# [Metro] WSS1925: No CipherValue found in CipherData



## PeterParker (27. Mai 2014)

Hi Leute,

ich versuche schon seit längerem das Beispiel im Metro Guide "Example: Username Authentication with Symmetric Key (UA)" (https://metro.java.net/guide/ch12.html#ahiej) zu implementieren bekomme es aber einfach nicht zum laufen.
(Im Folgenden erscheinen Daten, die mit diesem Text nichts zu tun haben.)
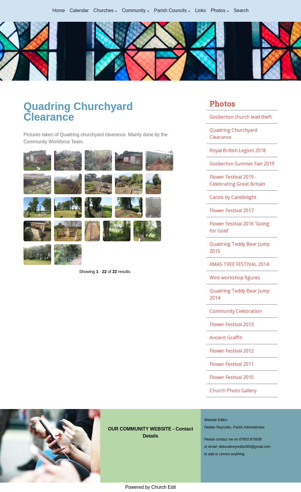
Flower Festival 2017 (232, 210)
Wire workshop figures (235, 277)
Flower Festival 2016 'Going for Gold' (239, 227)
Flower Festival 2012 (232, 351)
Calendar (79, 10)
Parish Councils (170, 10)
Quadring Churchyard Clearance (233, 133)
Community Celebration (236, 311)
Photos (218, 10)
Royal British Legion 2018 (238, 150)
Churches (103, 10)
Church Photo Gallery (233, 390)
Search (241, 10)
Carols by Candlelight (233, 197)
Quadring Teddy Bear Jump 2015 (240, 247)
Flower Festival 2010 (232, 377)
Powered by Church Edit (150, 487)
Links (200, 10)
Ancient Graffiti (226, 337)
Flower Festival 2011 (232, 364)
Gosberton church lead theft (241, 117)
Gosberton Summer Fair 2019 (242, 163)
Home (58, 10)
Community (134, 10)
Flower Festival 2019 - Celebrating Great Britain (237, 180)
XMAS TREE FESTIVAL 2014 (239, 264)
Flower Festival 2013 (232, 324)
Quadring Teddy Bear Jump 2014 (240, 294)
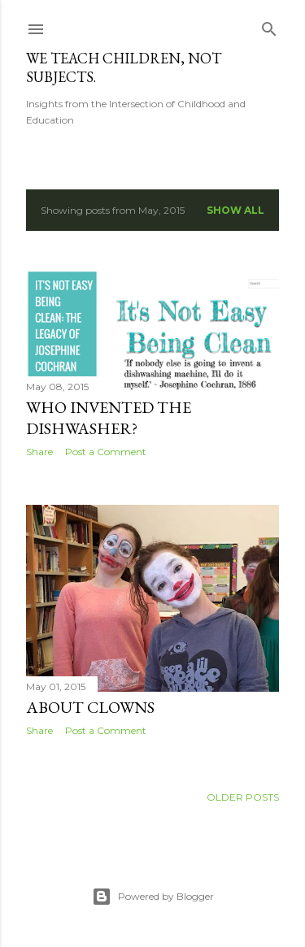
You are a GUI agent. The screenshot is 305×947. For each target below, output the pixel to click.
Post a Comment (105, 451)
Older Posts (243, 797)
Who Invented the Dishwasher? (108, 418)
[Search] (269, 25)
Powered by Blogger (153, 896)
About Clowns (90, 707)
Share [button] (39, 451)
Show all (235, 210)
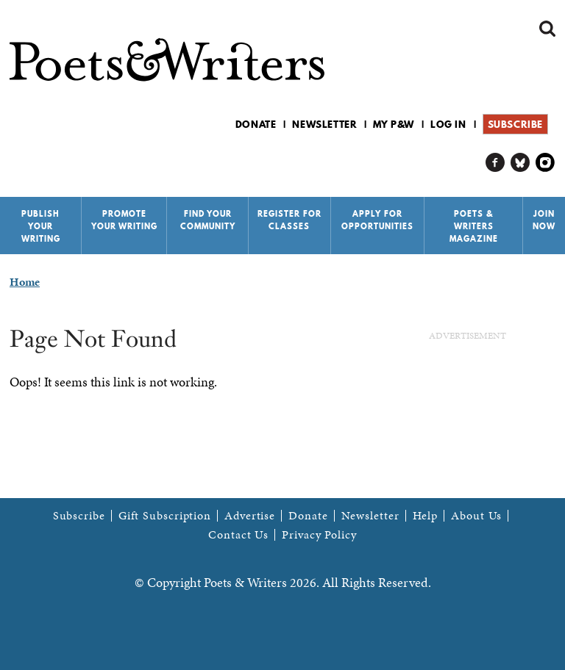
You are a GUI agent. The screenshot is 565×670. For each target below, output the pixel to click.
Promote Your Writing (124, 220)
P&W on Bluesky (520, 163)
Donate (256, 124)
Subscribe (515, 124)
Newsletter (324, 124)
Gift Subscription (164, 516)
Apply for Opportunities (377, 220)
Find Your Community (207, 220)
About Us (476, 516)
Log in (448, 124)
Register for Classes (289, 220)
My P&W (393, 124)
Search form (547, 29)
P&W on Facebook (495, 163)
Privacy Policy (319, 535)
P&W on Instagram (545, 163)
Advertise (249, 516)
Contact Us (238, 535)
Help (425, 516)
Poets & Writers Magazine (473, 226)
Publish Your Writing (40, 226)
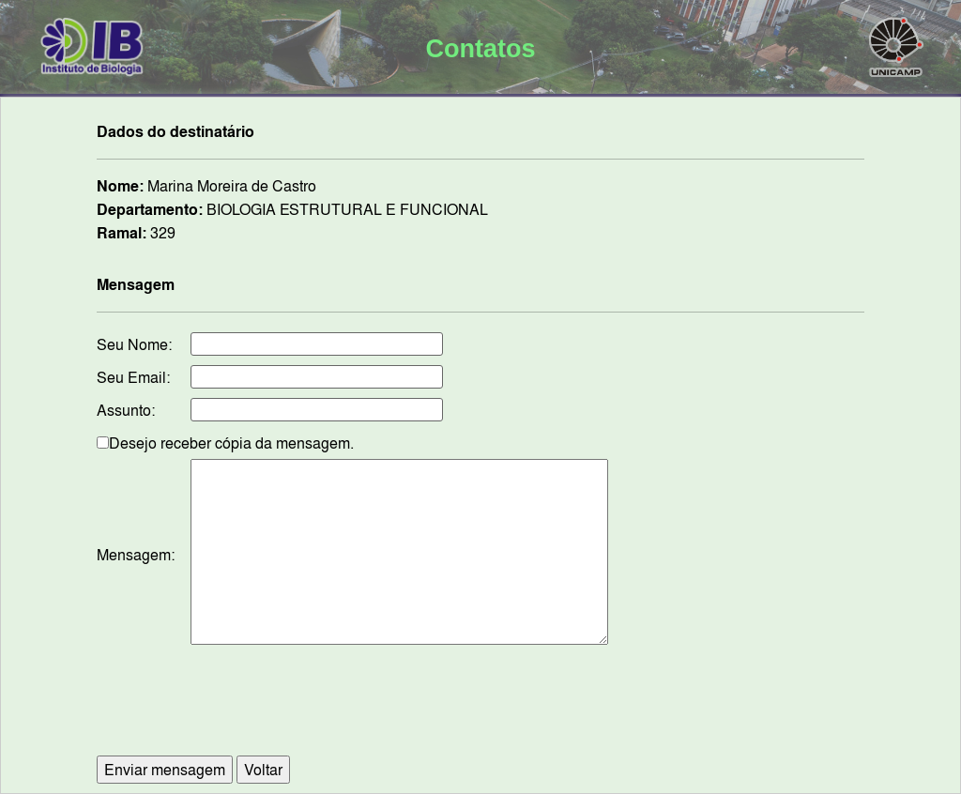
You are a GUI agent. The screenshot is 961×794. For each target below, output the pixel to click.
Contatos (480, 49)
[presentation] (480, 709)
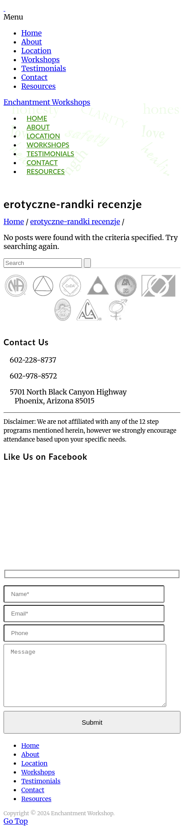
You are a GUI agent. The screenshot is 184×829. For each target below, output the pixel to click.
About (31, 41)
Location (36, 50)
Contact (34, 77)
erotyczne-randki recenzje (75, 221)
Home (31, 32)
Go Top (16, 821)
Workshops (40, 59)
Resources (38, 86)
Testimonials (43, 68)
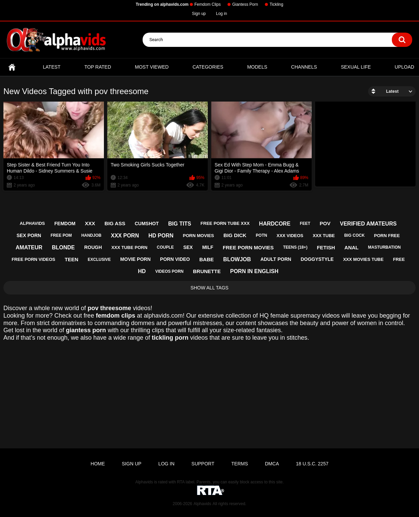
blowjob (237, 259)
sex (188, 247)
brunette (207, 271)
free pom (61, 235)
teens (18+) (295, 247)
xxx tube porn (129, 247)
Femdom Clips (208, 4)
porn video (175, 259)
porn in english (254, 271)
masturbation (384, 247)
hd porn (161, 235)
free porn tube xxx (225, 223)
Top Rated (97, 67)
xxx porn (125, 235)
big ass (115, 223)
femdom (64, 223)
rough (93, 247)
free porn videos (33, 259)
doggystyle (316, 259)
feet (305, 223)
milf (207, 247)
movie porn (135, 259)
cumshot (147, 223)
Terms (239, 463)
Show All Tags (209, 287)
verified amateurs (368, 224)
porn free (387, 235)
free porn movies (248, 247)
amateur (29, 247)
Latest (51, 67)
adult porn (275, 259)
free (399, 259)
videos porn (169, 271)
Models (257, 67)
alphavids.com (163, 315)
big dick (235, 235)
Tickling (276, 4)
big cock (354, 235)
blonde (63, 247)
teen (71, 259)
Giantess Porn (245, 4)
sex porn (29, 235)
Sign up (199, 13)
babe (206, 259)
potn (261, 235)
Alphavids (202, 503)
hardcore (274, 224)
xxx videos (289, 235)
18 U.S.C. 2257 (312, 463)
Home (11, 67)
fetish (326, 247)
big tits (179, 224)
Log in (221, 13)
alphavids (32, 223)
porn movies (198, 235)
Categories (208, 67)
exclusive (99, 259)
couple (165, 247)
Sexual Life (356, 67)
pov (325, 223)
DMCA (272, 463)
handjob (91, 235)
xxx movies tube (363, 259)
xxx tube (324, 235)
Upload (404, 67)
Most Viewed (151, 67)
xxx (90, 223)
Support (203, 463)
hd (142, 271)
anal (351, 247)
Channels (304, 67)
Ich bekomme den Fehler "SEVERE: WSS1925: No CipherValue found in CipherData". Ohne das Security Zeug läuft die Sache.

OS: Windows 7 Pro (x64)

Was ich gemacht hab
- JDK7 installiert (hatte es zuvor mit JDK 8 probiert und da ging es auch nicht)
- Netbeans 8.0 + GlassFish Server 4.0 installiert
- UnlimitedJCEPolicy installiert
- Keystore und Truststore manuell upgedated  (https://metro.java.net/guide/ch12.html#ahidm)
- wsitUser in GlassFish erstellt
- Service und Clientanwendung wie im Beispiel erstellt und development default ausgewählt.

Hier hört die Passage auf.